Dive Brief:
- Earlier this week, Bristol-Myers Squibb (BMS) announced it had received breakthrough therapy designation for Opdivo (nivolumab) for secondary treatment of recurrent or metastatic squamous cell carcinoma of the head and neck (SCCHN) after platinum-based therapy.
- The designation is based on the strength of data showing a one-year survival rate of 36% in Opdivo-treated patients, versus 17% for standard-of-care patients.
- Earlier this month, Merck's supplemental biologics license application for use of Keytruda (pembrolizumab) to treat head and neck cancers was accepted by the FDA.
Dive Insight:
Head and neck cancer is the seventh-most-prevalent cancer globally and it also is particularly deadly, with a less than 5% five-year survival rate for patients with metastatic stage IV disease. In addition, the incidence of squamous cell carcinoma of the head and neck (SCCHN) is on the rise. Global incidence is expected to increase by 17% between 2012 and 2022.
Both Keytruda and Opdivo show strong potential for extending life in patients with SCCHN. This is especially important considering there are no systemic therapies to use after platinum-based therapies have been exhausted.

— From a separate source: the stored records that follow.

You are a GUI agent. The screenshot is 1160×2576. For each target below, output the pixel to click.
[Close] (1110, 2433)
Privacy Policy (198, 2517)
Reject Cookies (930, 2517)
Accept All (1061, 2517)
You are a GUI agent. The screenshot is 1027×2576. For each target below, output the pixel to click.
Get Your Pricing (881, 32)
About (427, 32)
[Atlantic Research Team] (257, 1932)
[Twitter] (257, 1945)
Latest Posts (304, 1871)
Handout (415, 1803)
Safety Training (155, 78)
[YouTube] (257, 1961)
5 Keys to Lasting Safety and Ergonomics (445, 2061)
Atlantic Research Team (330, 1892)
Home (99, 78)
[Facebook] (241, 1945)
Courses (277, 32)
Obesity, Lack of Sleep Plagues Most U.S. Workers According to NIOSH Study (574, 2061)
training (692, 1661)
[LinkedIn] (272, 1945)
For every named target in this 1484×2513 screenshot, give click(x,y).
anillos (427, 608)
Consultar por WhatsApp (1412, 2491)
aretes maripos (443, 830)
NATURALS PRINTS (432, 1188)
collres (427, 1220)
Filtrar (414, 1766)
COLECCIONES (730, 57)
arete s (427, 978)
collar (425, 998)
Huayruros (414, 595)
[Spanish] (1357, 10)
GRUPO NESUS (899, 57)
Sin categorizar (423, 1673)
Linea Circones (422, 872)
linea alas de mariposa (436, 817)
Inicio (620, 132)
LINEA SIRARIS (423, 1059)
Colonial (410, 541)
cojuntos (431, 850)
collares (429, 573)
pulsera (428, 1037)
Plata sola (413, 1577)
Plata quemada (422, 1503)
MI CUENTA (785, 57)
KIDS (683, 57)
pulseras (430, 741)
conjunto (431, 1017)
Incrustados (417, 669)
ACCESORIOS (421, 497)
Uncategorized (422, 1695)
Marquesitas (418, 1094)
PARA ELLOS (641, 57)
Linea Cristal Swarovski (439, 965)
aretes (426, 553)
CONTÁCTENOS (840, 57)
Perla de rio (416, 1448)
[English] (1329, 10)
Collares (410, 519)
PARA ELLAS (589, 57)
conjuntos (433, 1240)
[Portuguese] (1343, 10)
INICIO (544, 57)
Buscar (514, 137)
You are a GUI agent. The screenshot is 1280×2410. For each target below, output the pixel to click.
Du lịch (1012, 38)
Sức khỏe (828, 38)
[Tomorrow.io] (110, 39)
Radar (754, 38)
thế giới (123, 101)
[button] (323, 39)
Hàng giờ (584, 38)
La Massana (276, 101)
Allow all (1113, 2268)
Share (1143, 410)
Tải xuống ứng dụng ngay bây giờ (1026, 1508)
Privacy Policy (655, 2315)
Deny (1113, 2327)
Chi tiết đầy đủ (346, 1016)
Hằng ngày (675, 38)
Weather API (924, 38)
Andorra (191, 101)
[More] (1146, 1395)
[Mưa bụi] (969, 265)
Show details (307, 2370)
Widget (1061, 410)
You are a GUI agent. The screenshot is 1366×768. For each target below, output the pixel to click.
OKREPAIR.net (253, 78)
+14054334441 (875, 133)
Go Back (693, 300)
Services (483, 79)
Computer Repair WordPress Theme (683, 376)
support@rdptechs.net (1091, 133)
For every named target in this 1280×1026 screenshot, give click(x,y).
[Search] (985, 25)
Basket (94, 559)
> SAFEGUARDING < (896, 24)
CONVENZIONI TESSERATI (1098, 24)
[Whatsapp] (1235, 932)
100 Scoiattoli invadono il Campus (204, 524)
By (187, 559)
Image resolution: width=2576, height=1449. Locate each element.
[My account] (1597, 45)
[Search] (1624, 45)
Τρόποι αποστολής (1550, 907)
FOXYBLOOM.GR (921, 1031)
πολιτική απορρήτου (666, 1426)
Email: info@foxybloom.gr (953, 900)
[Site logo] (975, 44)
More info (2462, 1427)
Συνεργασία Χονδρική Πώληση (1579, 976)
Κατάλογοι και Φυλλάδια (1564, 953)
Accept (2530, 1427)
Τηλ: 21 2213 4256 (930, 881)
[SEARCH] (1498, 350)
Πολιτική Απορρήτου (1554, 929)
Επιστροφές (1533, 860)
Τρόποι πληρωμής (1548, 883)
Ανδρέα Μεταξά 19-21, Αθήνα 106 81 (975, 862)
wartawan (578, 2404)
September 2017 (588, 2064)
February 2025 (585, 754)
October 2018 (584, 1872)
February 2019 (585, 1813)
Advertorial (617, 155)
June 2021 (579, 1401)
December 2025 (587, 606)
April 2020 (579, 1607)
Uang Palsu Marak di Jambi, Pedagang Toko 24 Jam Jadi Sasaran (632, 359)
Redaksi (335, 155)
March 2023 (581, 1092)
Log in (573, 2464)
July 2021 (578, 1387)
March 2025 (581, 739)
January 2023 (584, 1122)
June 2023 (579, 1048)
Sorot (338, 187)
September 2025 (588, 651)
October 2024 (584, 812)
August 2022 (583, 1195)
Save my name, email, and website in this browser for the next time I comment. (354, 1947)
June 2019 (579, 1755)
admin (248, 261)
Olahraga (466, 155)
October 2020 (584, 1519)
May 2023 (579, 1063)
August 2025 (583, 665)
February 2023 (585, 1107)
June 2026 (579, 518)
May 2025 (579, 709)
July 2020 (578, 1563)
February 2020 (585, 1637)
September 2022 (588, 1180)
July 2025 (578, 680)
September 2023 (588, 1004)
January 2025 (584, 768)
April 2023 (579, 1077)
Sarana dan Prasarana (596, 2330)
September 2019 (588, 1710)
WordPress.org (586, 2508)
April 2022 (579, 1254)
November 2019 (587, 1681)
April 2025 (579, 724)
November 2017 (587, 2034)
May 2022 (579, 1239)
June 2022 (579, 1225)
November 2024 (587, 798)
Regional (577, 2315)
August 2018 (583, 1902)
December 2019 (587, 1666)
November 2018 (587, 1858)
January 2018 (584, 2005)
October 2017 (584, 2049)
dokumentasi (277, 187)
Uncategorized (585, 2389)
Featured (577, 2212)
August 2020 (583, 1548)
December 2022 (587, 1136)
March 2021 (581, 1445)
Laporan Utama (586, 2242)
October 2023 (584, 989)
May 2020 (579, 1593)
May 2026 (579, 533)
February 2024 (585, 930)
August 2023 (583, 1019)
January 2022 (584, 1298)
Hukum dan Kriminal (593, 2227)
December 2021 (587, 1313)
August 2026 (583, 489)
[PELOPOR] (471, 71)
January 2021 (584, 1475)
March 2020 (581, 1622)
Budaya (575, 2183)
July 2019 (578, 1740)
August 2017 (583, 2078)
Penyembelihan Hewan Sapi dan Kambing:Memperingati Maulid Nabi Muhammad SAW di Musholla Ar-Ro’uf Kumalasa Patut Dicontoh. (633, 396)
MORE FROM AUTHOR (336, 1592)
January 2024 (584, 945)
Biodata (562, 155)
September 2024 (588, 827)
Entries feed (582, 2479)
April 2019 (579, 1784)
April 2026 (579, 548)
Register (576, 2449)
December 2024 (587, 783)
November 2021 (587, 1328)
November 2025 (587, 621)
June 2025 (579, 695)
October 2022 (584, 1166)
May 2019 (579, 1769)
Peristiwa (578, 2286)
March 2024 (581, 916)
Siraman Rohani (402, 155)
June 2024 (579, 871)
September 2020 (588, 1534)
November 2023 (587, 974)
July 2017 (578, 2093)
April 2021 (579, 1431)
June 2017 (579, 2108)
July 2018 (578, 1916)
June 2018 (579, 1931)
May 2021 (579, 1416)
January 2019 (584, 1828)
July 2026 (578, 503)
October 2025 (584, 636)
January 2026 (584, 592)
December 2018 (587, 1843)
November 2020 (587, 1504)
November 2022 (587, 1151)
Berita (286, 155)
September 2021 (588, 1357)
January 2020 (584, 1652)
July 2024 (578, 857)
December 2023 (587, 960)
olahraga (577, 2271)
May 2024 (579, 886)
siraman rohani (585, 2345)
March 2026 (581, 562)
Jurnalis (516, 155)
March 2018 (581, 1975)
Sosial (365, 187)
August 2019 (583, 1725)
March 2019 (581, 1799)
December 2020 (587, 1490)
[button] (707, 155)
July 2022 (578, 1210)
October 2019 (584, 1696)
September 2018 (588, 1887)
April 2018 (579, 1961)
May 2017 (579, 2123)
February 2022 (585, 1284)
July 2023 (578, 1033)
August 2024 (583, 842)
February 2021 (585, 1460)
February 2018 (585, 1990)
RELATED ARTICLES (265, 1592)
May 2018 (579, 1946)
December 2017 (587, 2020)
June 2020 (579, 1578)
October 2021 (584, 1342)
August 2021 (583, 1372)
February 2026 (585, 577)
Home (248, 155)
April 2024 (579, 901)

In addition to Keytruda's strong one-year survival data, a phase 3 trial also showed a median overall survival time of 7.5 months in the phase IV treatment population, versus 5.1 months for standard of care. In addition, Keytruda was even more effective among patients with human papollomavirus (HPV). For these patients, the median survival rate in the Opdivo group was 9.1 months, verus 4.4 months for standard of care.
Currently, Opdivo is indicated for treatment of melanoma, lung cancer and kidney cancer, while Keytruda is indicated for melanoma and lung cancer. Overall, Opdivo has staked out a lead over Keytruda in total sales, but Merck's med could gain an edge with an earlier approval for SCHHN.